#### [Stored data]
=-=-=-=-=

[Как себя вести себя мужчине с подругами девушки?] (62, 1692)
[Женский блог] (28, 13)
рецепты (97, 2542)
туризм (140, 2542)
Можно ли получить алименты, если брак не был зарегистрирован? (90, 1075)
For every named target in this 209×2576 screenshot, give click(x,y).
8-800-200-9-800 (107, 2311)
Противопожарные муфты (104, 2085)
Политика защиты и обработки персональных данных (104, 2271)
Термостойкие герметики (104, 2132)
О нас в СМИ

=-=-=-=-=

Output the data in full, precisely as it appears above.

[Как себя вести себя мужчине с подругами девушки?] (62, 1692)
[Женский блог] (28, 13)
рецепты (97, 2542)
туризм (140, 2542)
Можно ли получить алименты, если брак не был зарегистрирован? (90, 1075)
For every named target in this 209×2576 screenshot, give click(x,y).
8-800-200-9-800 (107, 2311)
Противопожарные муфты (104, 2085)
Политика защиты и обработки персональных данных (104, 2271)
Термостойкие герметики (104, 2132)
О нас в СМИ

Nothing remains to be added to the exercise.